CHARLESTON, W.Va. – Billionaire Democrat Jim Justice declared victory in West Virginia’s governor’s race over Republican Bill Cole.
With “Country Roads” playing in the background, Justice made his victory speech about 10 p.m. Tuesday from The Greenbrier resort, which he owns. The Associated Press and MetroNews called the race for Justice before 9:30 p.m.
He jokingly began by pretending he was giving a concession. “No, wait. That’s the wrong speech! We won!”
“I will use that ability to smile and to laugh,” Justice told the crowd, exhorting West Virginia’s potential. “We don’t need to be 50th. We’re too good,” he said.
With a hoarse voice, Cole offered his concession speech at Embassy Suites in Charleston
“I end this race with a new appreciation for our state,” Cole said. He then described accomplishments from his two years as state Senate president, including the repeal of prevailing wage and the passage of right-to-work.
“This was the first race for governor by two viable parties in almost a generation in West Virginia.”
Cole said he had called Justice to congratulate him.
This was the race that had caused Politico to wonder, “Is West Virginia holding America’s weirdest election?”
That was because of a dynamic where Cole, tried his best to tie his campaign to Donald Trump but Justice did everything possible to distance himself from Hillary Clinton.

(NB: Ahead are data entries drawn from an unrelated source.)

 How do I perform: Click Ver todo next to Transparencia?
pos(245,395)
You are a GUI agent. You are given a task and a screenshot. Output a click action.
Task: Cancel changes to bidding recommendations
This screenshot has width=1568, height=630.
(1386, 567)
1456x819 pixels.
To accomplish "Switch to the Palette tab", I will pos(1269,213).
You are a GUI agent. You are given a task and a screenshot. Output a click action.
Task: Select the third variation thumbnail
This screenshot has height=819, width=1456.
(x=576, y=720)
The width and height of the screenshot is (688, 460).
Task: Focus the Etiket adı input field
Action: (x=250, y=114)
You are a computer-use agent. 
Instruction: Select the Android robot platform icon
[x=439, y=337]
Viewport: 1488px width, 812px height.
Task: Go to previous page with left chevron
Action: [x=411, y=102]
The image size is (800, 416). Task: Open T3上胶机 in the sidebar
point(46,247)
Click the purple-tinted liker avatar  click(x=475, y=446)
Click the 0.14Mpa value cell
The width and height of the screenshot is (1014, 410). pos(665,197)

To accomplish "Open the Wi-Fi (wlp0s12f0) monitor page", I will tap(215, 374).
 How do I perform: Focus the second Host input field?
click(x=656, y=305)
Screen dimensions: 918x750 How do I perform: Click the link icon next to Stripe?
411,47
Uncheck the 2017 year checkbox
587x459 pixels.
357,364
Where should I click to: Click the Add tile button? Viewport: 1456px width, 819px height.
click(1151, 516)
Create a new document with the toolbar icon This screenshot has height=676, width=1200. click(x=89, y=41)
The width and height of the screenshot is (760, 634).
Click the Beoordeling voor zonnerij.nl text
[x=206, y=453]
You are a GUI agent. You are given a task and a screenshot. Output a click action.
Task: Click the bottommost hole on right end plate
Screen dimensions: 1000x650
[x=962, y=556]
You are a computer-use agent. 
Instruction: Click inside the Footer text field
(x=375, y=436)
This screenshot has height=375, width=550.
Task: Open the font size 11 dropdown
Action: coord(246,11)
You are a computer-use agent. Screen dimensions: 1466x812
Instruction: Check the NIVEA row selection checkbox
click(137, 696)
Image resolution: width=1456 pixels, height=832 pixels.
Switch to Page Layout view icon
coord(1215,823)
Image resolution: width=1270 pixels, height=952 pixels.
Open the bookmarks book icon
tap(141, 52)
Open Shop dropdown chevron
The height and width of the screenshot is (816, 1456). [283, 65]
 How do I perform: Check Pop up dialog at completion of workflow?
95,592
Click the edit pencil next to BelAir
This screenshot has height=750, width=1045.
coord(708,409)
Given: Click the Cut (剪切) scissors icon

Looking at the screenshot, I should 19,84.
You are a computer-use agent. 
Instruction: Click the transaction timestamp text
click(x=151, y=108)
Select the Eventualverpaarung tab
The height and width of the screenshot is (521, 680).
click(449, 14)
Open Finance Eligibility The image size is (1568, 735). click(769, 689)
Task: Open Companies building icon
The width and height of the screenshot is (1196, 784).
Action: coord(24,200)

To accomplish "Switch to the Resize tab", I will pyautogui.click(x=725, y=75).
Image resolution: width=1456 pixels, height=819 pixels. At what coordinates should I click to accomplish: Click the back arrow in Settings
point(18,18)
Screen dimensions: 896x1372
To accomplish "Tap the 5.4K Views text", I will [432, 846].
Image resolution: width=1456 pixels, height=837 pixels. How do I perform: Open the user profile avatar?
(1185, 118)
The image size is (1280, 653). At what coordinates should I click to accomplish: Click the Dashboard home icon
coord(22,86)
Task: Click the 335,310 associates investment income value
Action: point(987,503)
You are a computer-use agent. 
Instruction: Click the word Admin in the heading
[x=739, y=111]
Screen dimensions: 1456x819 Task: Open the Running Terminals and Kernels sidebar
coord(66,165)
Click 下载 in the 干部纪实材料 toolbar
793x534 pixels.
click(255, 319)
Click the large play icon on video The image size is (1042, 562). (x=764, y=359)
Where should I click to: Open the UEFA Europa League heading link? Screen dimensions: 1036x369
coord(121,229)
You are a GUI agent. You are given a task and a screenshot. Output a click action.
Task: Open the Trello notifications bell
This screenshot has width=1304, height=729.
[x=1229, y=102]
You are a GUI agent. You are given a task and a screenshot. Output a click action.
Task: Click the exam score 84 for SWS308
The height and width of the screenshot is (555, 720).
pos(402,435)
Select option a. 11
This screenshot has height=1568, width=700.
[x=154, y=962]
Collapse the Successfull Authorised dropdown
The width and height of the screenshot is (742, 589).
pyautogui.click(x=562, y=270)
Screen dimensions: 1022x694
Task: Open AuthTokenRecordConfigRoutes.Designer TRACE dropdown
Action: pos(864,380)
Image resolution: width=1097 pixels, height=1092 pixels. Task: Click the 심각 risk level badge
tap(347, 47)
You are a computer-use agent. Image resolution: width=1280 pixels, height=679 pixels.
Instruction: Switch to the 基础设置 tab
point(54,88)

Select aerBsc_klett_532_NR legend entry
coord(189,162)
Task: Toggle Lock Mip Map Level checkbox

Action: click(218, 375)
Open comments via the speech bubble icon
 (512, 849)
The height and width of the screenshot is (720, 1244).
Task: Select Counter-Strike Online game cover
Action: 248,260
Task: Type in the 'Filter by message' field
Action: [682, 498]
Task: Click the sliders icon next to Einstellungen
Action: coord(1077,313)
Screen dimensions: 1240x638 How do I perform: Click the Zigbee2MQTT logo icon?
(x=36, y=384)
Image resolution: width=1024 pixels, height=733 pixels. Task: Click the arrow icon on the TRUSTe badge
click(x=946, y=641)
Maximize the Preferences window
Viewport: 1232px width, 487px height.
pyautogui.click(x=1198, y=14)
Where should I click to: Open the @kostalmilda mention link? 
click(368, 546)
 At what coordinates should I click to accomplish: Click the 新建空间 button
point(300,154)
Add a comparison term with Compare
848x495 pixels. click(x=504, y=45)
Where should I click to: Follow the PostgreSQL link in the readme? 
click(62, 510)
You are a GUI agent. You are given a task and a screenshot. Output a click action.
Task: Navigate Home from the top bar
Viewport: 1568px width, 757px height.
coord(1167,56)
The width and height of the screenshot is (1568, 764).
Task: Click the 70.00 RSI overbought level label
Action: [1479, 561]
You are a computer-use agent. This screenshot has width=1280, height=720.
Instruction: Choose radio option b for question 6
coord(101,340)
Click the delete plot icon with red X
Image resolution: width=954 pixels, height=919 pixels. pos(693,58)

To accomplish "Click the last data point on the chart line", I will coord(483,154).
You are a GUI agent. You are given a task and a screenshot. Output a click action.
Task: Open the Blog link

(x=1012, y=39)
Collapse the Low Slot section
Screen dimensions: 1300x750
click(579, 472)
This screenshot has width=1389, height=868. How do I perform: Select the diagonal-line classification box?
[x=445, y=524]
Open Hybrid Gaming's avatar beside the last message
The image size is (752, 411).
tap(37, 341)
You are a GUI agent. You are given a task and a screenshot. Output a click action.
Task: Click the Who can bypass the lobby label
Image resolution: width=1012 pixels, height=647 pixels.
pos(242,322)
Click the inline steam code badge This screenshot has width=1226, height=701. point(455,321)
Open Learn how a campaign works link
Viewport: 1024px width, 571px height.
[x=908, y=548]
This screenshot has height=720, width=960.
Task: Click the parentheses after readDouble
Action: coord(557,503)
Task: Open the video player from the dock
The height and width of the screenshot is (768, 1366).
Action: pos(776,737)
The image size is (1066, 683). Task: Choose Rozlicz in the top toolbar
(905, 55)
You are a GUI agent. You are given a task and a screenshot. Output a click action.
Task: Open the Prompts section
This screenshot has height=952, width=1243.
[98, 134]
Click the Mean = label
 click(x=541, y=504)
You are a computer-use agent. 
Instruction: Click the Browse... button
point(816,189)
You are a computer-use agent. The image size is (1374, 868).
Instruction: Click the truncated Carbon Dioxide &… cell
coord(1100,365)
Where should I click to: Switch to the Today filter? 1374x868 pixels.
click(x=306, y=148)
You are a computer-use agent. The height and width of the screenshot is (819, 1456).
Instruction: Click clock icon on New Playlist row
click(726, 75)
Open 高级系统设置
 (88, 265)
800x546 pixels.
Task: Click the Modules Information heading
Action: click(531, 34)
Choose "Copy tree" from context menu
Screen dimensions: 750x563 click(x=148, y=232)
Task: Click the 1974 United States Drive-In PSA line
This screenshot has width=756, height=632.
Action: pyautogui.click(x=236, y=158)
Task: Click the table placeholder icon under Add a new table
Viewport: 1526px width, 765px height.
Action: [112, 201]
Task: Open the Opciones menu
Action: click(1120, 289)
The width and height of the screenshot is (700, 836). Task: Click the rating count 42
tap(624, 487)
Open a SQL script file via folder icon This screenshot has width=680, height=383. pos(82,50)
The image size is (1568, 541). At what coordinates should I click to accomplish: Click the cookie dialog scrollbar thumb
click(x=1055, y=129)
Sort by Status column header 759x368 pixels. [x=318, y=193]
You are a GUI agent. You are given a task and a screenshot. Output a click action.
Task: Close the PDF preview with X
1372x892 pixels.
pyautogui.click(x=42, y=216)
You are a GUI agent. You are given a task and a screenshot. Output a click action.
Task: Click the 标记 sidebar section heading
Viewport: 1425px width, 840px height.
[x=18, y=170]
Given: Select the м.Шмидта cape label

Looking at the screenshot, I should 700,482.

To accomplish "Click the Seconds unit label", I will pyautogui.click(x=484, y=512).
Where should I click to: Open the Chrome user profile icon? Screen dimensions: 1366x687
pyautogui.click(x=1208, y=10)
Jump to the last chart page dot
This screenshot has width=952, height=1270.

Justice avoided going to the Democratic National Convention and, during a gubernatorial debate, said he would be leaving the presidential race blank on his own ballot this year.
A third-party gubernatorial candidate, Charlotte Pritt of the Mountain Party, had called both candidates Republicans.
Both Cole and Justice are successful West Virginia businessmen. Justice, called West Virginia’s richest man by Forbes, provided his campaign more than $4 million in self-contributions and loans.
Cole, who owns a series of automobile dealerships, and Justice, who has a coal and agriculture empire and The Greenbrier resort, expressed desire for economic growth and to bring back the coal industry in West Virginia.
Cole touted actions the state Senate had taken in his two years as Senate president: tort reform, the repeal of prevailing wage for public construction projects and the passage of right-to-work. He said he would cut out waste in government if he were elected governor.
Justice had described himself as a marketer-in-chief, offering a vision of a West Virginia theme park like Dollywood, a niche crop, federal subsidies for West Virginia’s timber industry and a rebound for metallurgical coal.
Weeks before the election, Justice was the subject of a critical story by National Public Radio saying his companies owe $15 million in taxes and fines. The NPR analysis of federal data showed that Justice is the nation’s top mine safety delinquent.
Justice’s defense for the debts was that economics have gotten very tough for the coal industry and he had kept his mines open, rather than declaring bankruptcy, in an attempt to spare miners’ jobs. He said he would pay the taxes and fines as he could.
West Virginia’s governor position pays a yearly salary of $150,000. Justice has said he doesn’t want to take the salary, though the state constitution states the officeholder should receive the pay.
Inauguration day for the new governor is Jan. 16, 2017.